Various organizations affirm that cartels such as Jalisco Nueva Generación, Sinaloa and Noreste operate in the southeast of Mexico, where there is a large indigenous population.
The groups take advantage of ancestral uses and customs to take young indigenous people, through sums of money or coercion. “That happens with girls from 8 to 17 years old,” said Ulloa, explaining that they are then taken to the northern border and sexually exploited.
Not just sex trafficking
The State Department report also warned of labor exploitation, stating that the Mexican government did not allocate enough funds or personnel to the Secretary of Labor to enforce labor laws.
Inspectors in the country have a limited mandate to monitor working conditions in informal businesses and farms, which employ more than half of the Mexican workforce.
The groups say that labor exploitation and trafficking impact many indigenous people who are recruited from southern Mexico, especially in states like Chiapas and Oaxaca, with the promise of attractive jobs. They are then taken north for agricultural work.
“They are people who don’t speak Spanish, or speak very little, and don’t have documents, but they live in extreme poverty and their only possibility is to work in a field for more than 14 hours,” said Cordero. of the UNODC.

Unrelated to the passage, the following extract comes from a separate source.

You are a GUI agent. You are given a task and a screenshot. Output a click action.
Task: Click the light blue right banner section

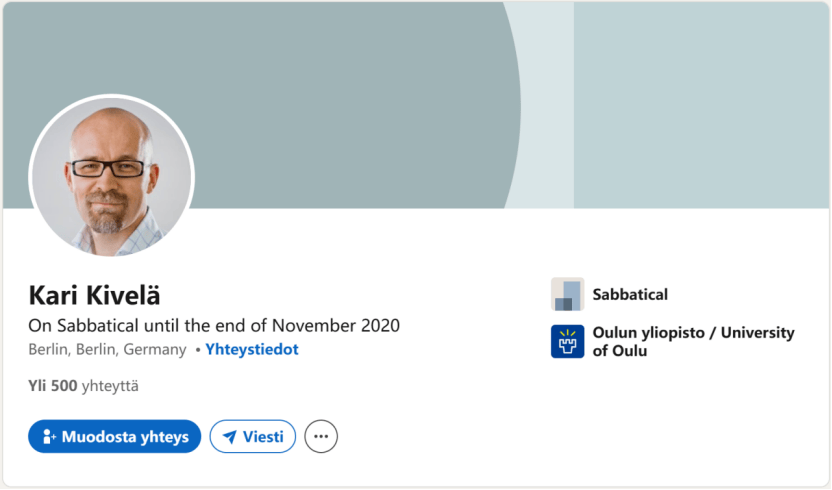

On July 30, which marked the International Day Against Trafficking, the UN launched a video campaign to identify and draw attention to the issue. Since many victims are transported by plane, an alliance was created to include brochures on flights so that passengers have the necessary information to identify and report these types of practices.
The UN advises various organizations to detect and prevent cases of labor trafficking. Women in Defense of Women is a group from San Quintín, in Baja California, an important agricultural center near the border with the United States.
Margarita Cruz, director of that organization, said that many people migrate from Mexican states such as Chiapas, Guerrero and Oaxaca with the hope of working in agricultural fields harvesting berries managed by international companies that sometimes give them the paperwork to apply for an H2A visa. and work in the US
“They work more than 12 or 14 hours hoping to get a visa and they don’t complain,” Cruz said. “But many times there are big consequences, because they get sick and they don’t have benefits. …After they get sick, they are no longer hired.”
Project Polaris, an American organization that prevents and combats human trafficking, has a toll-free national hotline. Between 2018 and 2020 they received more than 15,000 calls of people who report having been victims of labor trafficking. Most were men and came from Mexico.
The issue of work is a challenge for trafficking survivors who, on many occasions, lose several years of their lives in exploitation.
“They have to be reintegrated into the labor market, beyond social programs… The issue is that they be free and independent,” said Mitzi Cuadra, director of prevention at Anthus.
A 33-year-old Mexican tries to rebuild her life at the Anthus shelter in Puebla. After living with her pimp for eight years and having her children, she mustered the courage to speak out. She is proud to have recently finished elementary school and will be entering a high school program.
“He tricked me into falling in love, but then the beatings started and he forced me to work on the streets, having sex with men, to support him. It was hell,” she said. “But I’m not so scared anymore. Studying takes away your anger and you’re a better person.”